アーク放電の主要部であるアーク柱はプラズマ状態です。

このアークプラズマの内部状態を知ることは放電現象を正確に理解するために重要です。しかし、その状態を決めるパラメータのほとんどは実測できないため計算によって求める必要があます。現在本研究室では、アークプラズマの構成成分と温度を設定すると、その電気伝導率や熱伝導率などの輸送係数を計算できるところまで実現しました。下図は電気伝導率の温度依存性の計算結果です。

 アークプラズマの構成成分によってこれらの特性は変化します。本研究室の研究としては、アークプラズマの組成の変化によるこれらの特性の計算を継続的に実施する予定です。今後可能であればこれまでの成果をさにら発展させ、最終的には実験結果として観察される現象をシミュレーションによって説明できるようにすることを目指しています。

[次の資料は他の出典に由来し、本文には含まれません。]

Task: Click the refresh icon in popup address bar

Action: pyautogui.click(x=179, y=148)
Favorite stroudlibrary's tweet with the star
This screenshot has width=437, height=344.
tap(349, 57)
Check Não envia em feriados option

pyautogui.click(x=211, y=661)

 また、関連する研究として、空気の流れに関する数値シミュレーションの研究をしています。アーク放電が発生する電気接点周辺の気流は、アーク放電の消弧特性に大きく影響します。高速の空気をアーク放電に吹き付けることで速く消弧させることができます。接点やアーク放電周辺の気流分布を実測できれば、アーク放電との関係を正確に理解できますが、数mmから数cm程度の寸法のアーク放電周辺の気流分布を正確に測定する手法は存在しません。
 そこで数値シミュレーションによる解析が重要な役割を果たします。これまでの研究では、電気接点周辺の気流を数値シミュレーションによって計算しました。実測だけでは不明だった気流の分布を可視化し、アーク放電の消弧特性に関する実験結果を数値シミュレーションで得られた結果によって説明することができました。以下の図は、図の上方にあるノズルの先端から接点間に空気を吹き付けた時の空気の流速分布を示しています。

今後は、新たな消弧手法に対応した気流のシミュレーションを実施する予定です。